▶ **INSTRUCTIONS**
A. Condense the paragraph beginning "To decide where a piece of data should live" in the post on Dynamo's data partitioning into a short bulleted list that keeps its main facts.
B. Pick up the post on Dynamo's consistent hashing after its final sentence and continue it.

▶ **EXTRACTED TEXT**
==============================

There are many challenges that distributed databases face that their non-distributed counterparts do not. This post aims to summarise how Dynamo approaches these problems in a digestable way.

Data Partitioning

Dynamo dynamically partitions (shards) data across all of the nodes in a cluster. For redundancy and availability it additionally houses a configurable number of replicas of each data partition on separate nodes. The problem is, how does Dynamo know which nodes should house a given object?

Consistent Hashing

To decide where a piece of data should live in a cluster, Dynamo uses a technique called Consistent Hashing. The key of the object is run through a hashing function to deterministically derive a number, which is subsequently mapped into a position on a theoretical ring. The node which should house the information is then determined by finding the next node (which also sits on the ring) in a clockwise direction from that position. A benefit of Consistent Hashing, is that during a resize of the cluster (adding or removing nodes), only a small subsection of items need to be moved to different nodes.

To illustrate, let’s take a ring of 5 nodes with an address space of 100 partitions, numbered from 0 to 99. Assuming that we’d like a relatively even distribution of data, we could arrange the nodes like this:

Node	Position	Range
A	19	0 - 19
B	39	20 - 39
C	59	40 - 59
D	79	60 - 79
E	99	80 - 99

Now lets say that one of our nodes (it doesn’t matter which) receives a couple of requests to store objects with keys "foo" and "bar" in our cluster. In order to determine where each object should be placed, the node hashes the key (and in our case uses the modulo operation to get a number between 0 and 99), and then looks up which node should own that object from our table:

public int hash(String key) {
  MessageDigest md5 = getMD5();
  md5.update(key.getBytes());
  BigInteger result = new BigInteger(md5.digest());
  return result.abs().mod(BigInteger.valueOf(100L)).intValue();
}

private MessageDigest getMD5() {
  try {
    return MessageDigest.getInstance("MD5");
  } catch (NoSuchAlgorithmException e) {
    throw new RuntimeException(e);
  }
}

Any hashing algorithm could theoretically be used. However, Dynamo opts to use MD5, so we’ve used Java’s MessageDigest class, specifying the MD5 algorithm, to illustrate in the code above. MD5 returns a 128 bit (16 byte) number so we’ve used BigInteger represent it, used its abs method to ensure that the number is positive and finally its mod method to apply the modulo operation and get a number between 0 and 99.

Hashing "foo" and "bar", we get positions 96 and 50, respectively, which correspond to node E for "foo" and C for "bar".

==============================

▶ **RECORDED INFORMATION**
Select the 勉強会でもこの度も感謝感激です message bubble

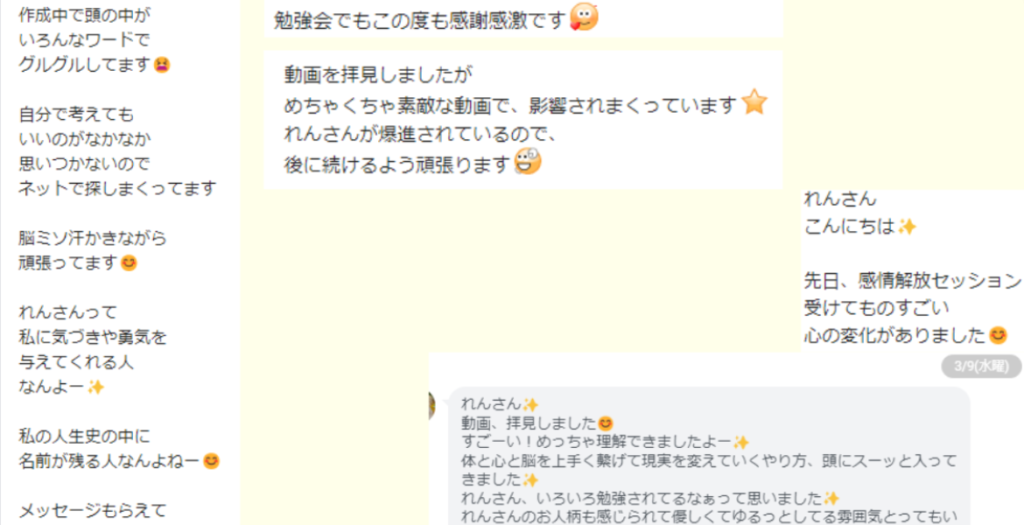523,18
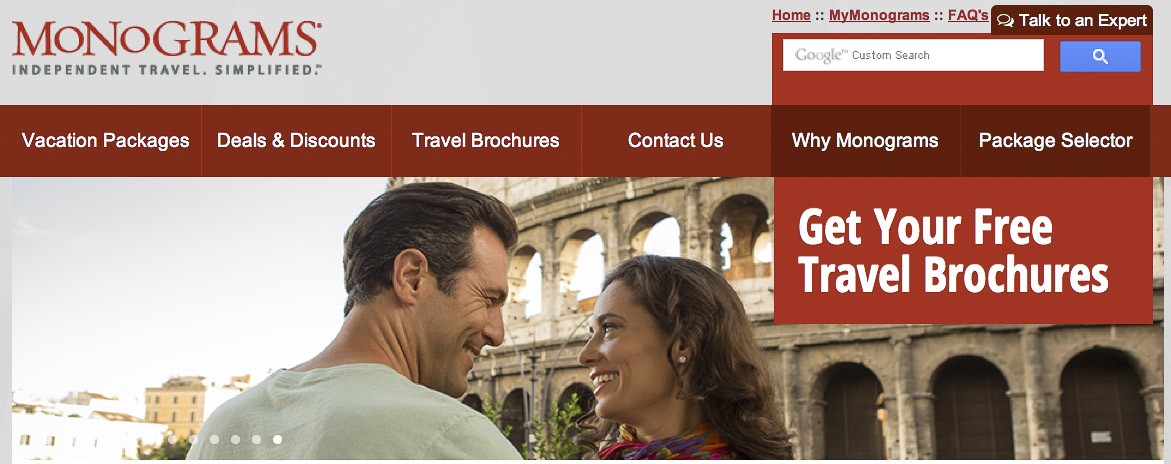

==============================

▶ **TASK RESPONSES**
A.
- Dynamo uses Consistent Hashing to decide where data lives in a cluster.
- An object's key goes through a hashing function that deterministically yields a number, which maps to a position on a theoretical ring.
- The node that houses the object is the next node clockwise from that position, since nodes also sit on the ring.
- When the cluster is resized by adding or removing nodes, only a small subsection of items has to move to different nodes.

B.
Consistent Hashing

Replication

When scaling a relational database it is common to replicate the entire dataset to separate multiple nodes and have them serve as read replicas, where only a single instance manages writes and then replicates that data to each replica. In Dynamo, the data is partitioned/sharded across all of the nodes in the cluster as described above. Each distinct shard is individually replicated to other nodes.

During a write, the object will be replicated to N-1 nodes clockwise from the selected node, where N is a configurable replication factor. In the previous example, given an N value of 3, the data identified by the key "foo" which is written to node E, would be replicated to nodes A and B. Similarly, the data identified by the key "bar" which was written to node C, would be replicated to nodes D and E.

Replication

Reading and Writing

In the previous section we discussed writing and how Dynamo decides where objects should be stored, however, this is only part of the story.

Vector Clocks

Dynamo provides eventual consistency, which means that a write can be considered complete before it has been propagated to all replicas and subsequent reads may return an object that doesn’t have the latest updates. In addition, issues such as network partitions or node failures may mean that updates are not propagated for a long period of time. Dynamo endeavours to always stay available and writeable, even during failures, which means that it is possible for different nodes to hold conflicting versions of an object.

In order to manage the very real risk of conflicts arising, individual Dynamo nodes use Vector Clocks to record causality between different versions of an object. Instead of just the value itself, a list of pairs consisting of a node identifier and a counter are stored alongside it. This additional information effectively represents a local version history of the object which can be used to detect conflicts.

To illustrate, let’s use the "bar" example from earlier, which hashes to a position managed by node C and its replicas D and E.

A client sends a request to write "bar" with a value of 100, which is picked up by node C. C increments an internal sequence counter and writes the value along with a newly created vector clock: [(C, 1)]. This update is replicated to D and E.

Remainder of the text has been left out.